_TASK DIRECTIONS_
A faithful retyping of every entry below is wanted, with images left out.
START THE DATA
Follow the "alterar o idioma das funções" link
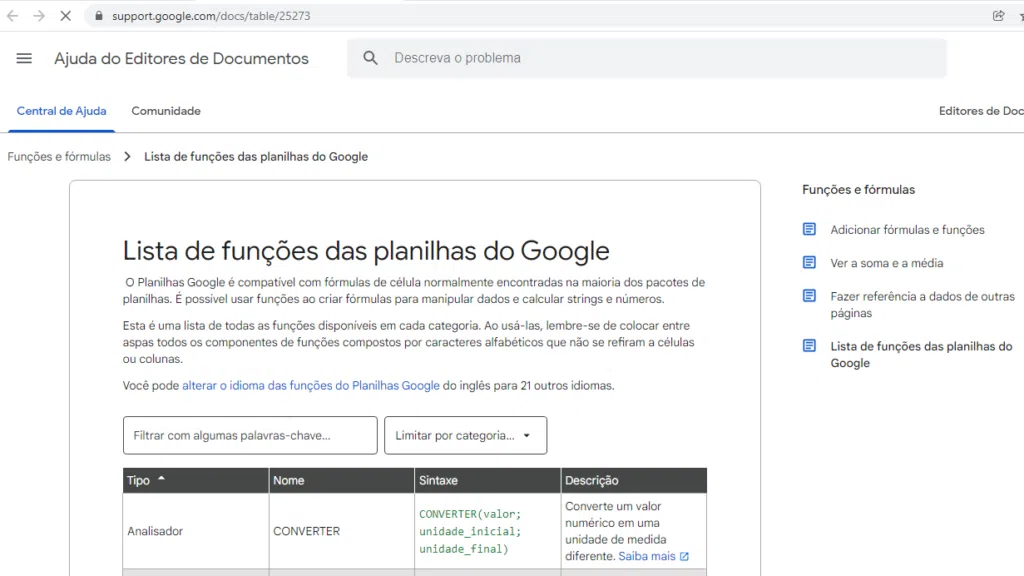 tap(311, 385)
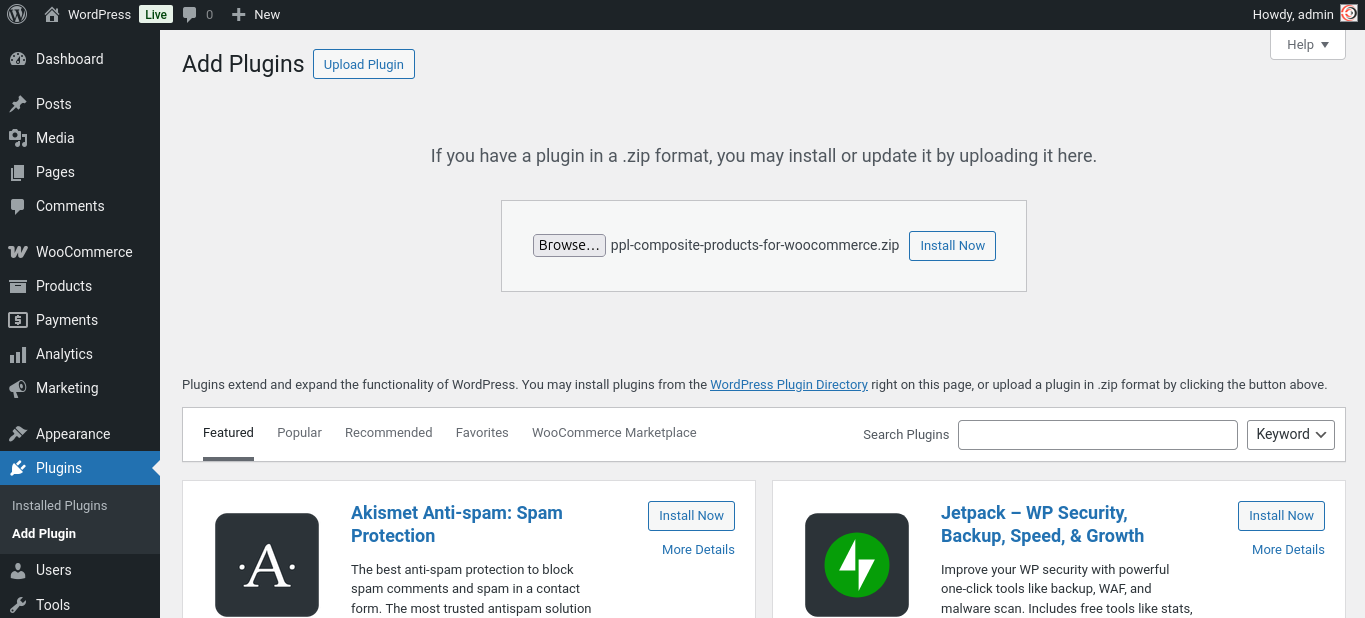Switch to the Popular tab
The width and height of the screenshot is (1365, 618).
pyautogui.click(x=299, y=432)
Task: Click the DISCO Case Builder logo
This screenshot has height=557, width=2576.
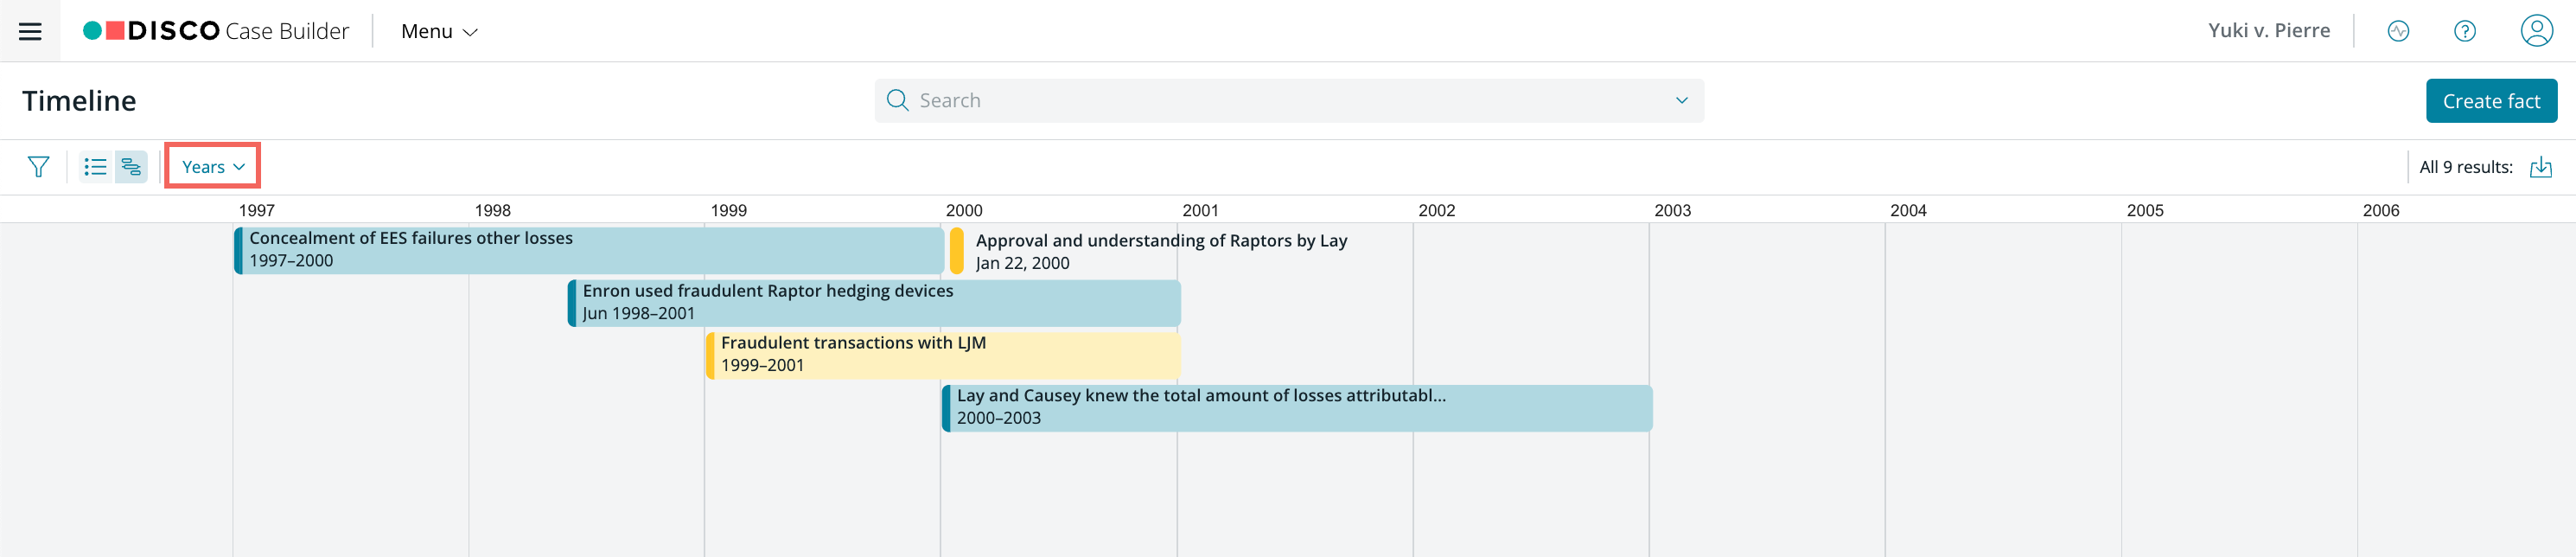Action: (216, 31)
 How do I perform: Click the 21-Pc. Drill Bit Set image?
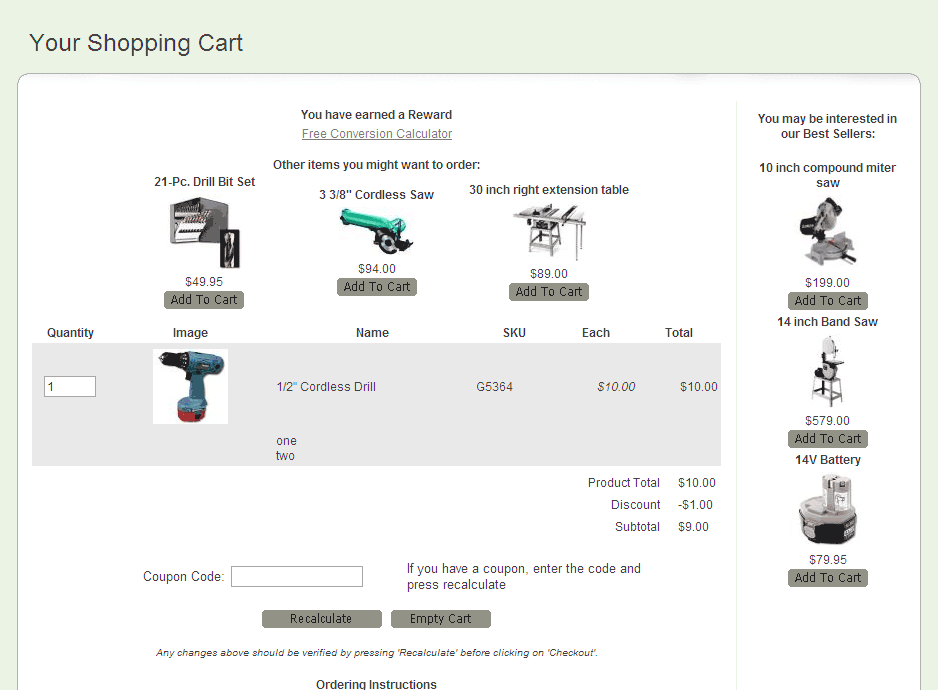(x=204, y=232)
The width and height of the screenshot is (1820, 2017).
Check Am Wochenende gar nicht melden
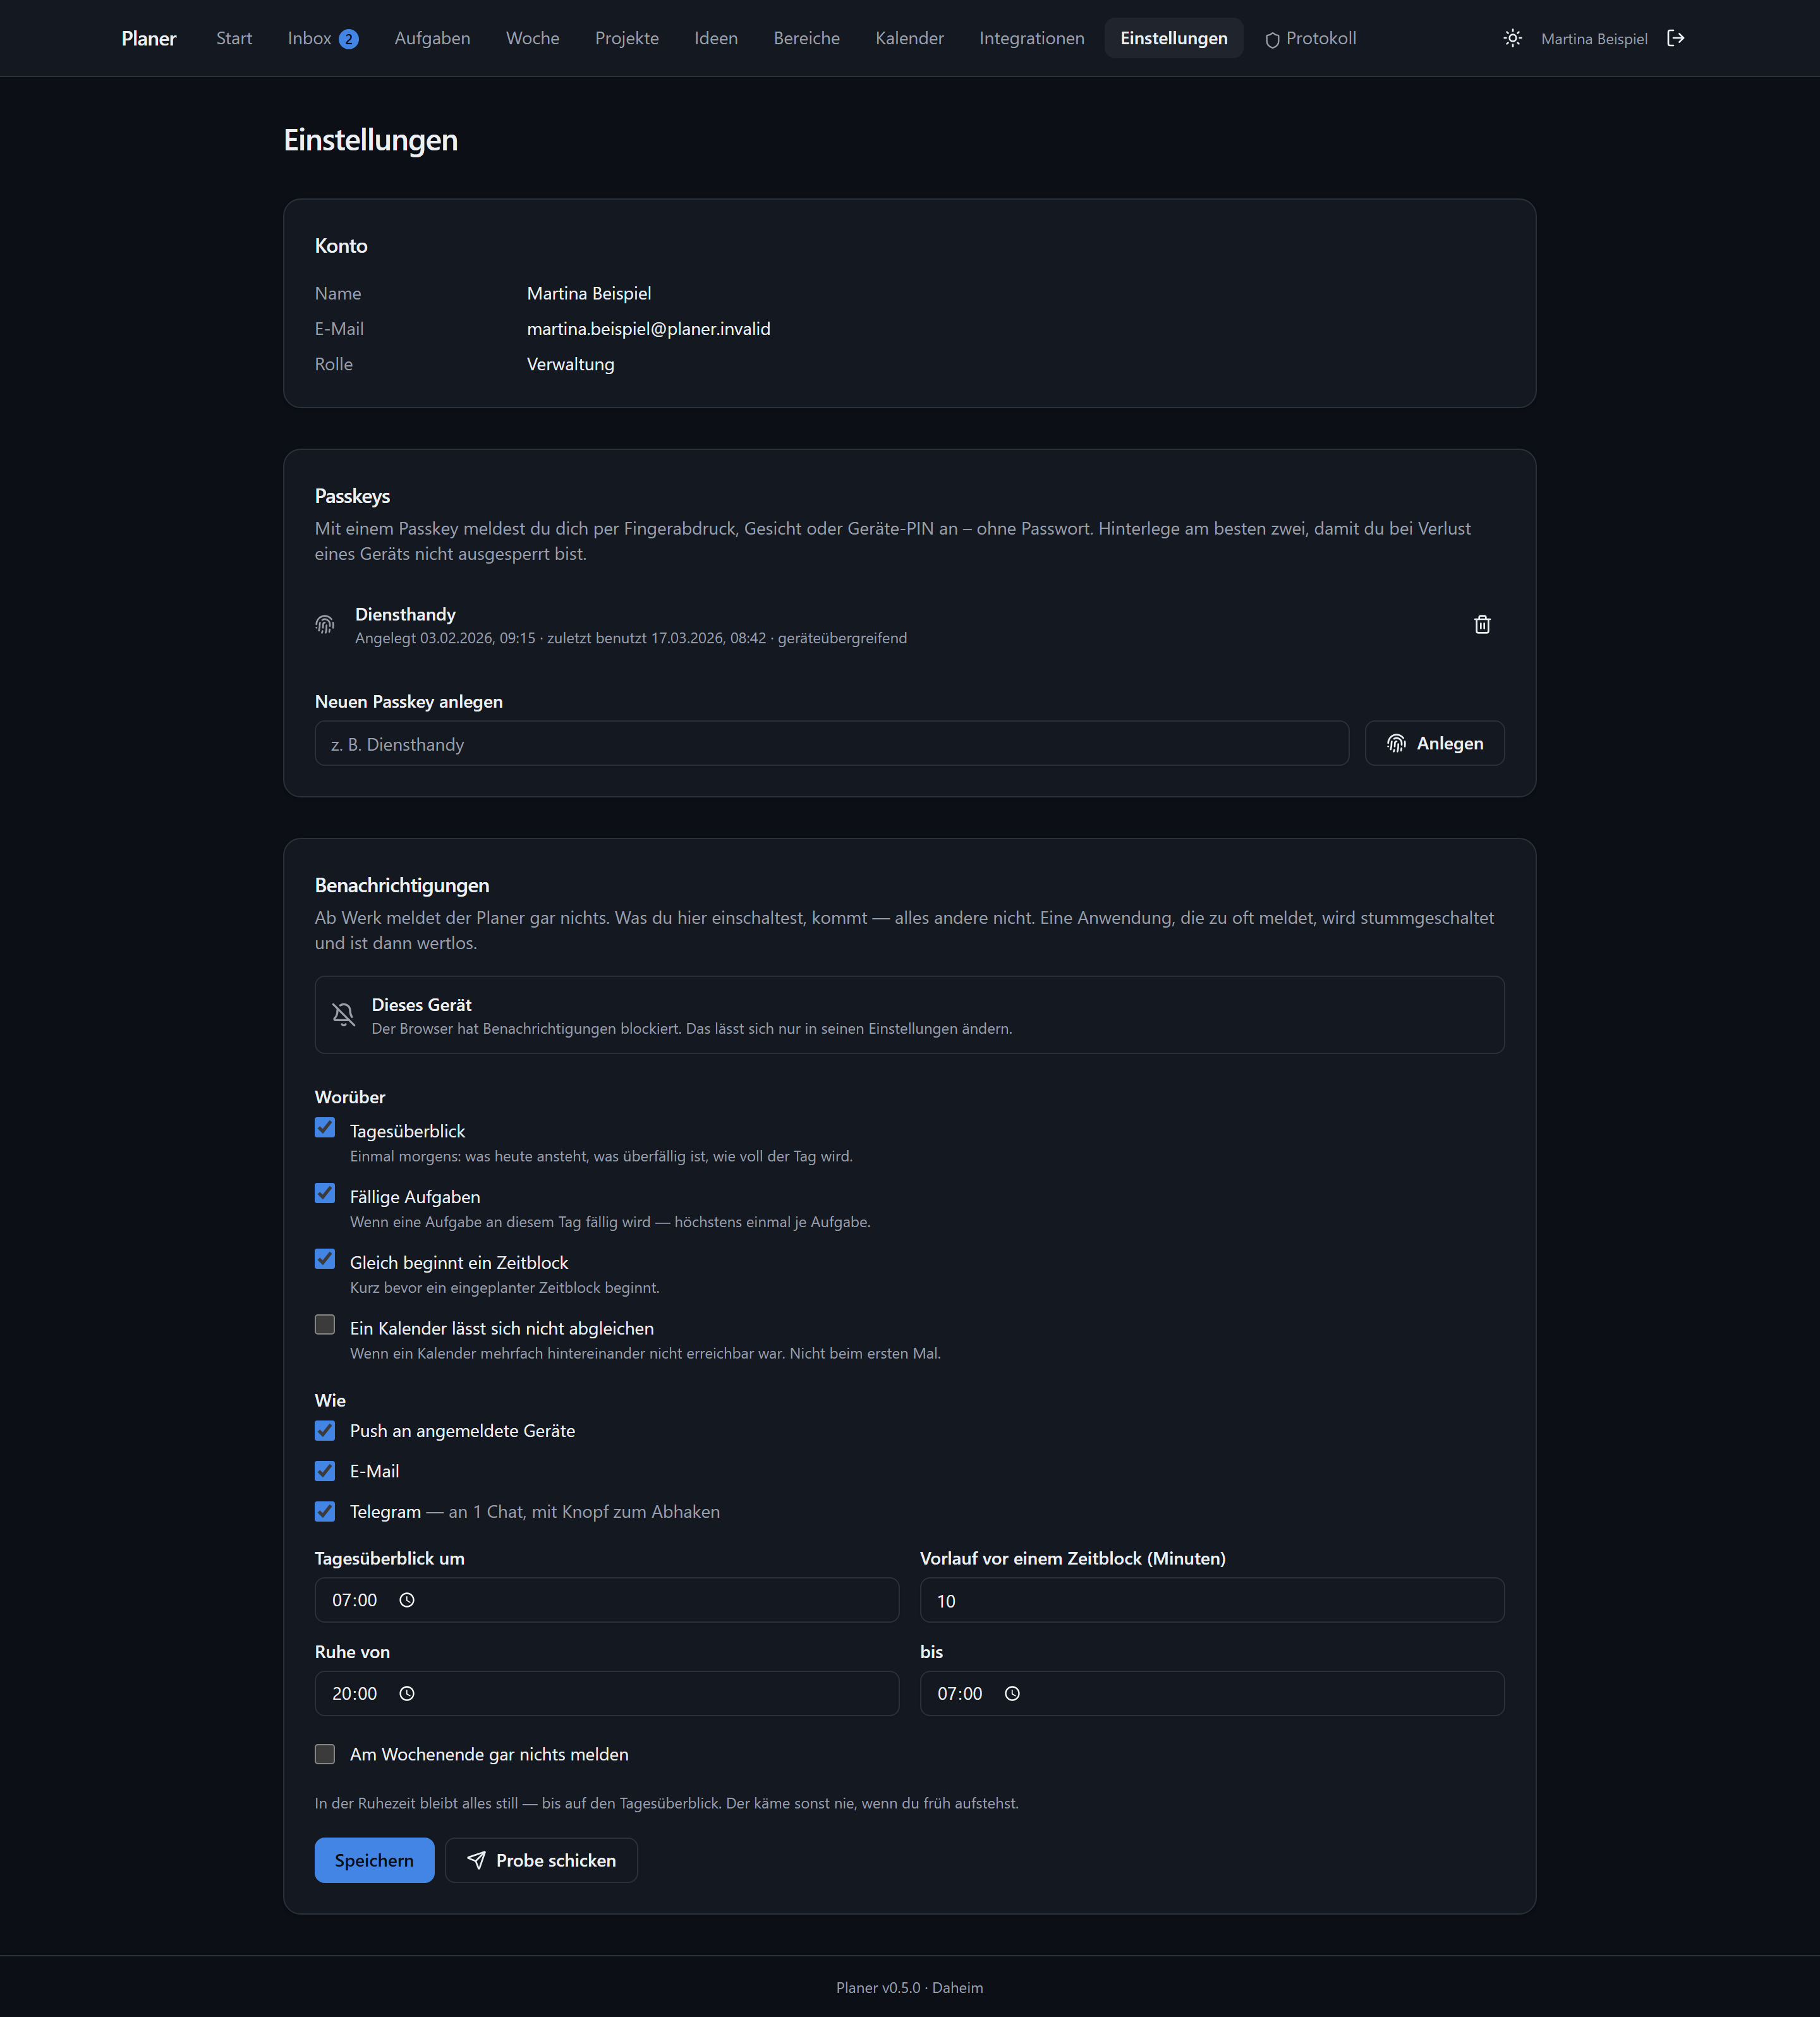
END THE DATA
_ANSWER TO THIS PROBLEM_
Follow the "alterar o idioma das funções" link
 tap(311, 385)
Switch to the Popular tab
The width and height of the screenshot is (1365, 618).
pyautogui.click(x=299, y=432)
Task: Click the DISCO Case Builder logo
This screenshot has height=557, width=2576.
Action: (216, 31)
 How do I perform: Click the 21-Pc. Drill Bit Set image?
(x=204, y=232)
The width and height of the screenshot is (1820, 2017).
Check Am Wochenende gar nicht melden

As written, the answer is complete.